*** Exercise materials ***

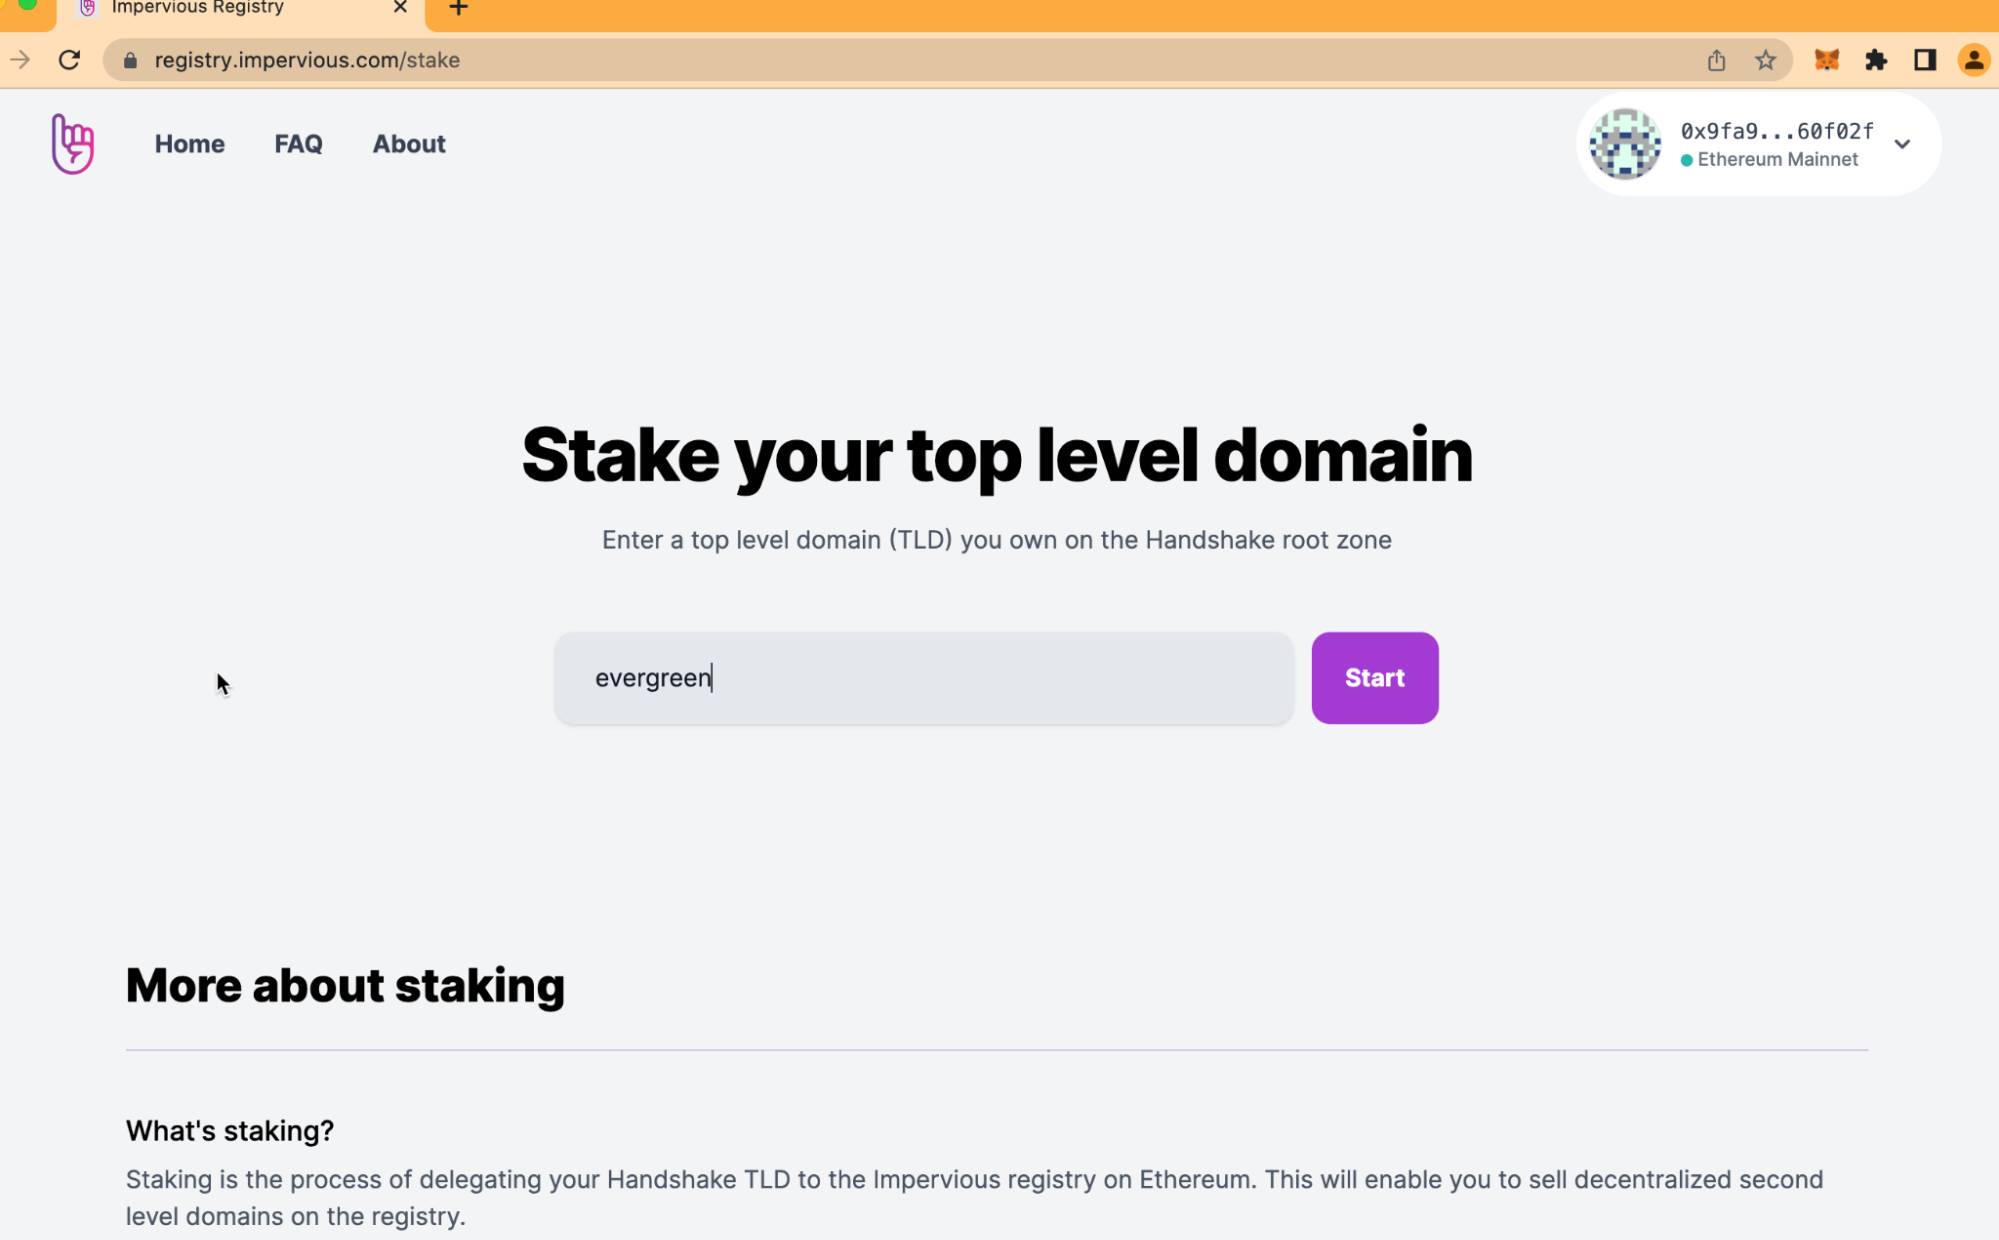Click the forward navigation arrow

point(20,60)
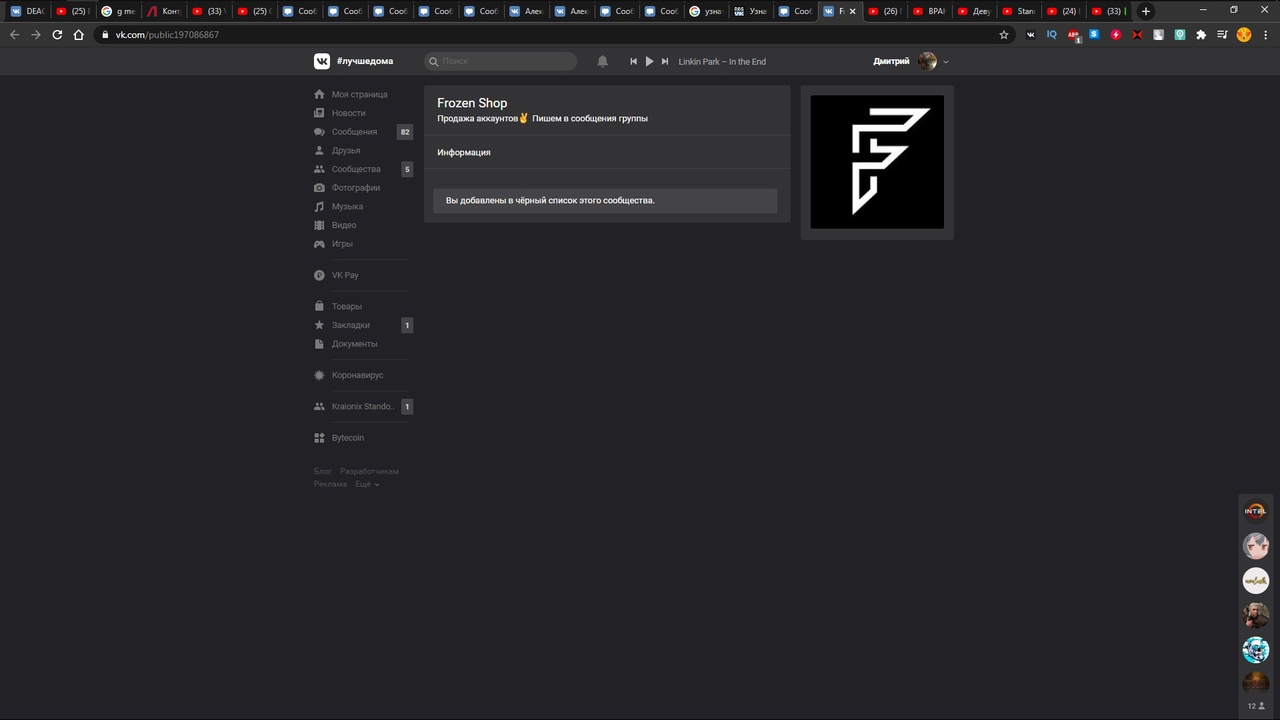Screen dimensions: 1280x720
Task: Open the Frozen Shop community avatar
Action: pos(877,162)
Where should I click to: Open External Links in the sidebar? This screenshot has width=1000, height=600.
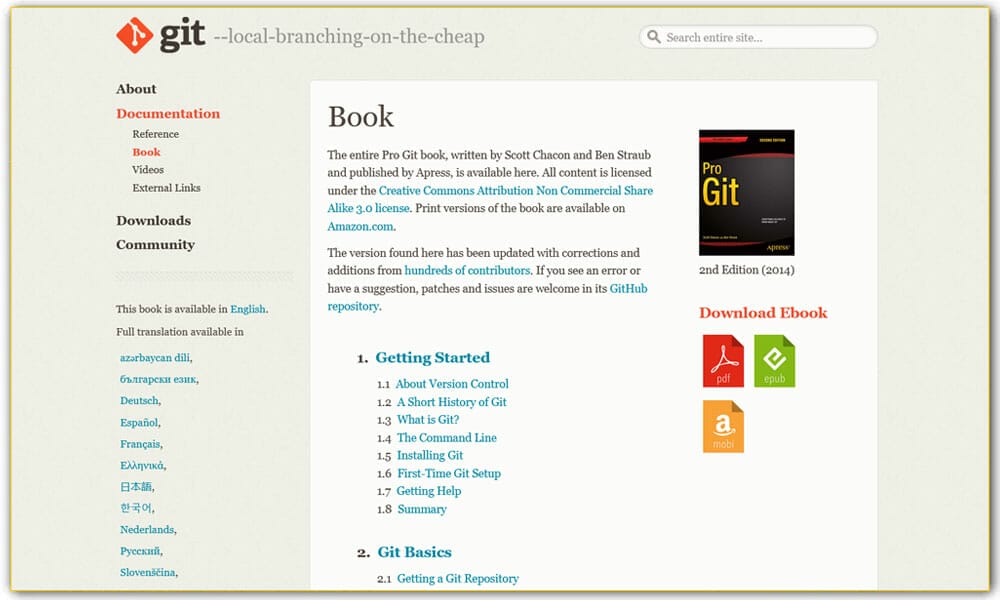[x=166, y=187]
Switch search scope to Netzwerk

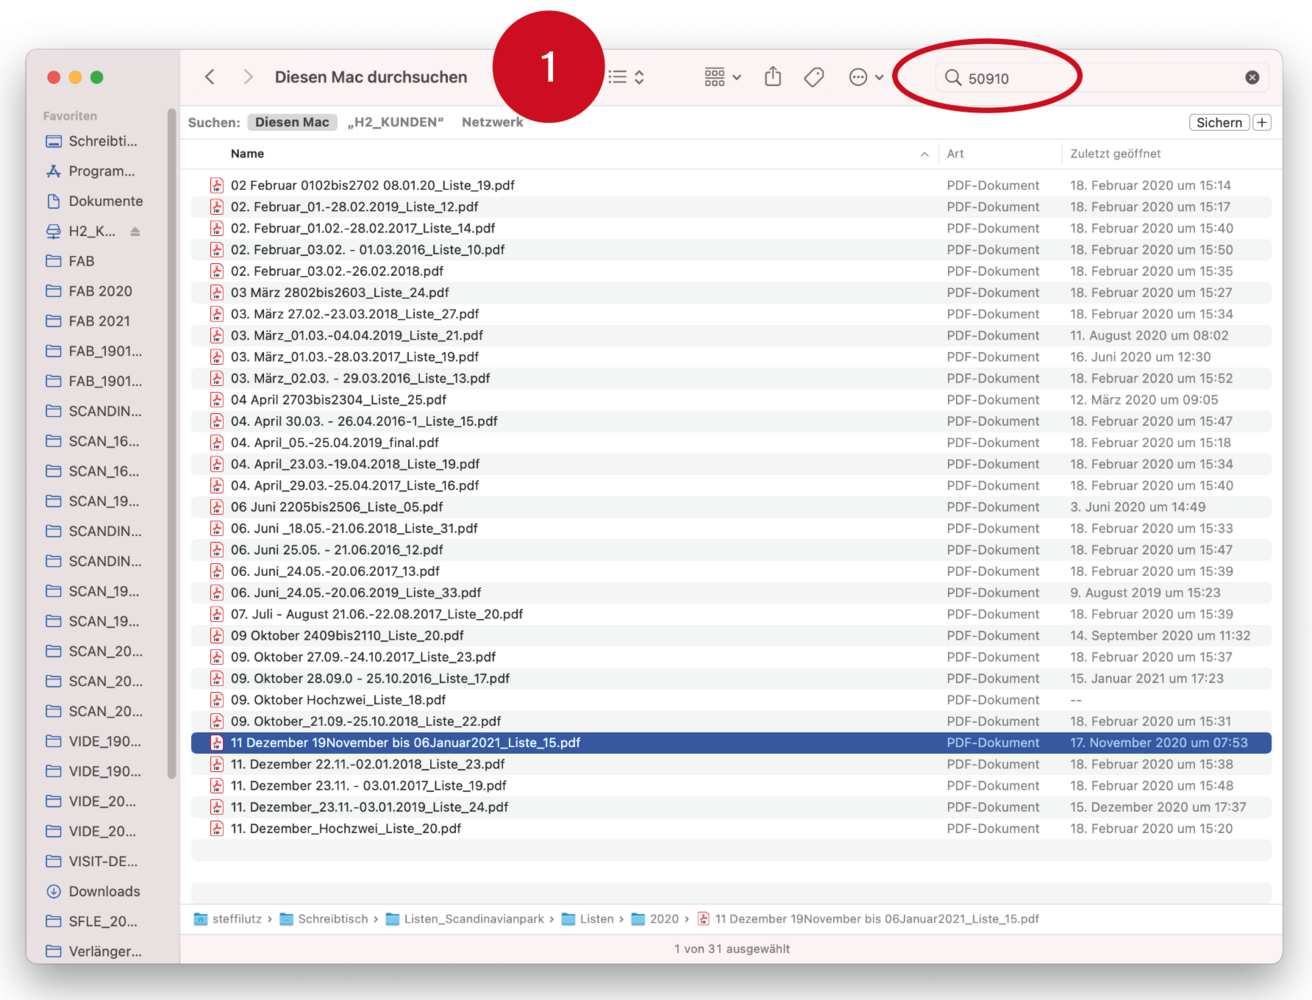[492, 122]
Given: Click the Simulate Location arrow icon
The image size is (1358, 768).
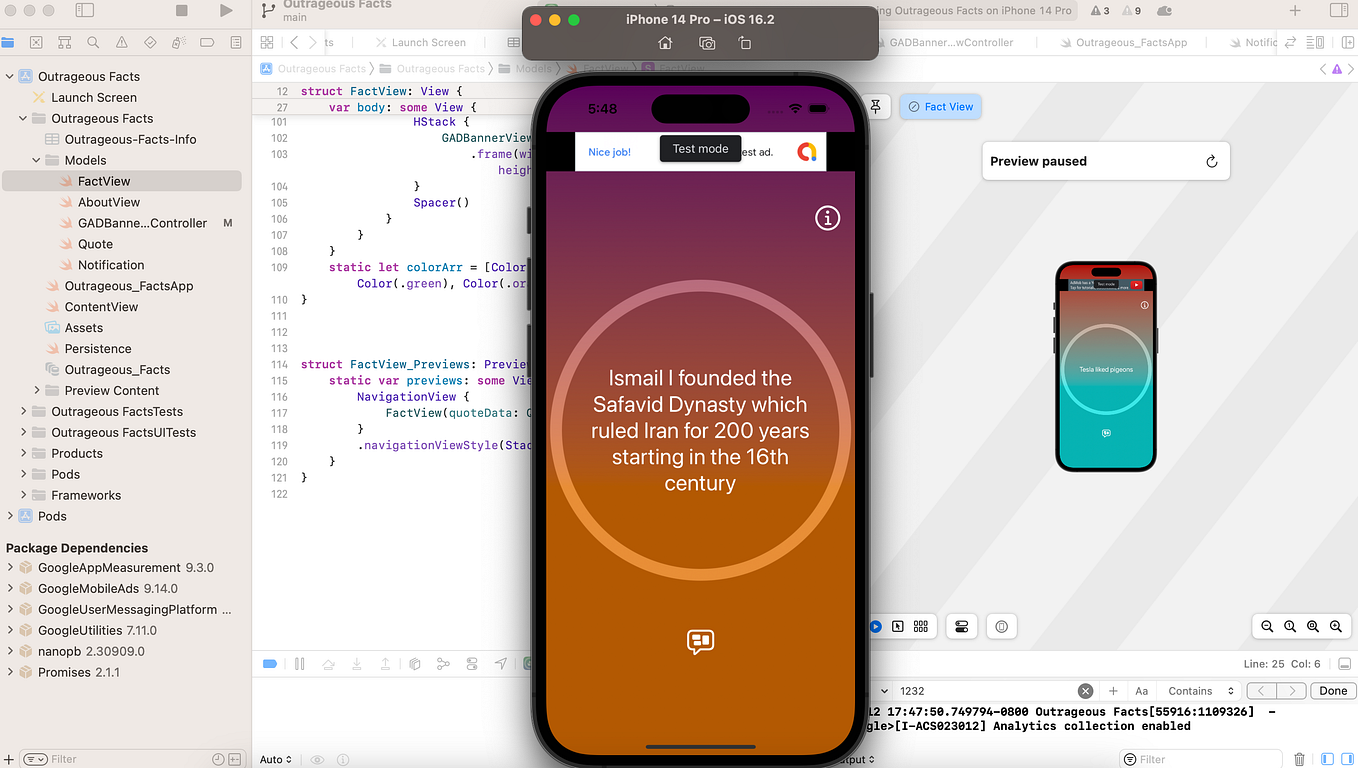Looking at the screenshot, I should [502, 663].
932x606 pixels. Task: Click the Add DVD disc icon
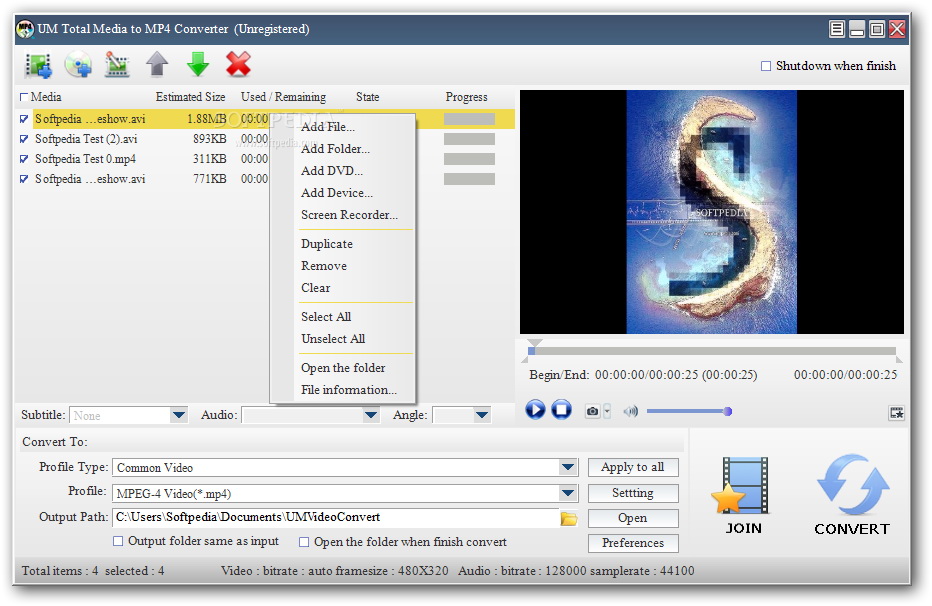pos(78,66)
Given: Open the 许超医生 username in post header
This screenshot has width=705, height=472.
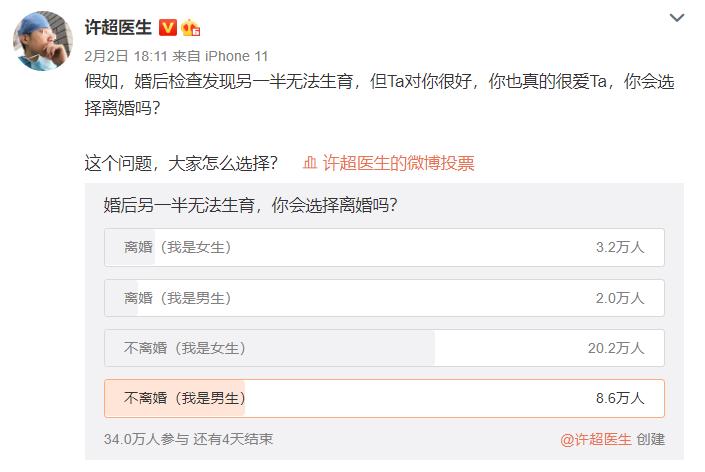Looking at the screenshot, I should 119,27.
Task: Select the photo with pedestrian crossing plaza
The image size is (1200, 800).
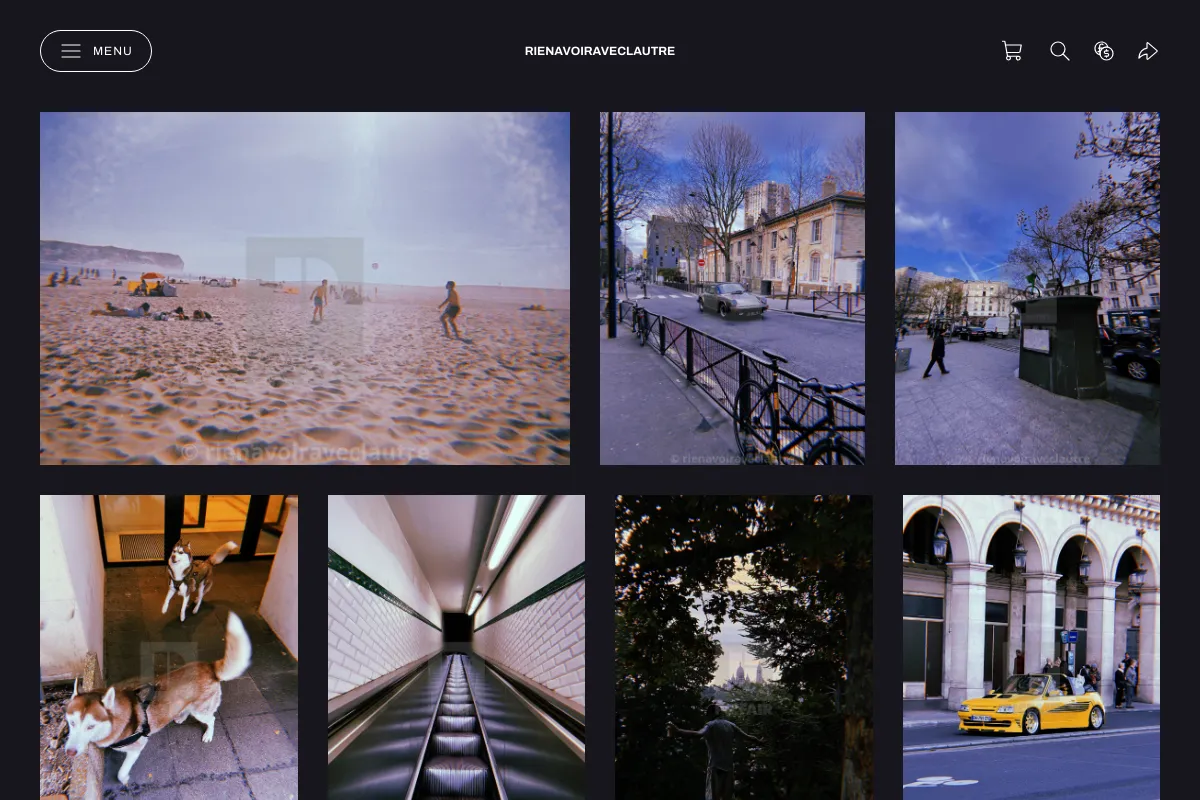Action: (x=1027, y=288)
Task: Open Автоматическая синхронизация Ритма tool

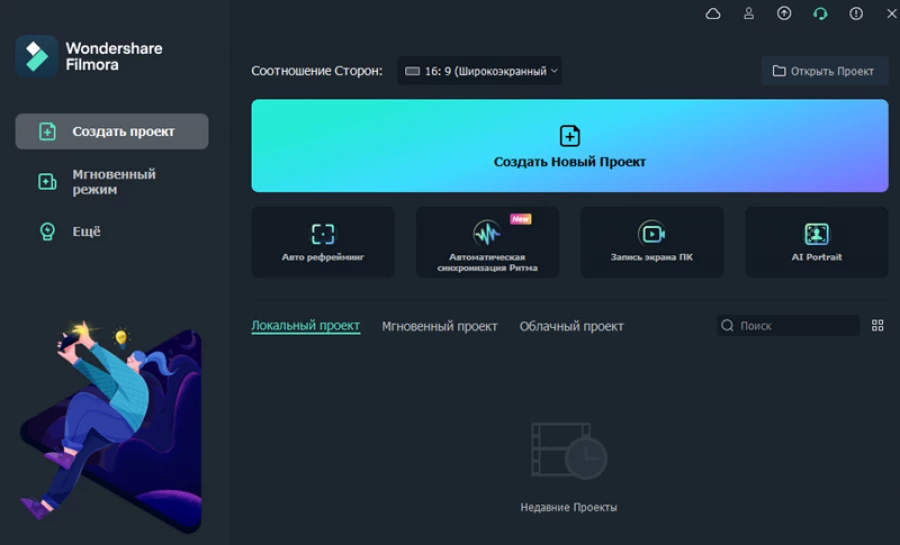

***

Exercise instructions |
Rewrite the items above with each "Given" changed to "Instruction" and all other text kept the same. Omit the pictures from your answer.

The output |
Click the forward navigation arrow

point(20,60)
Screen dimensions: 1280x720
Task: Open the Frozen Shop community avatar
Action: pos(877,162)
Where should I click to: Open External Links in the sidebar? This screenshot has width=1000, height=600.
[x=166, y=187]
Switch search scope to Netzwerk

[492, 122]
Instruction: Click the Simulate Location arrow icon
The image size is (1358, 768).
Looking at the screenshot, I should [502, 663].
932x606 pixels. Task: Click the Add DVD disc icon
pos(78,66)
Instruction: Open the 许超医生 username in post header
This screenshot has width=705, height=472.
Looking at the screenshot, I should 119,27.
Task: Select the photo with pedestrian crossing plaza
The image size is (1200, 800).
Action: (x=1027, y=288)
Task: Open Автоматическая синхронизация Ритма tool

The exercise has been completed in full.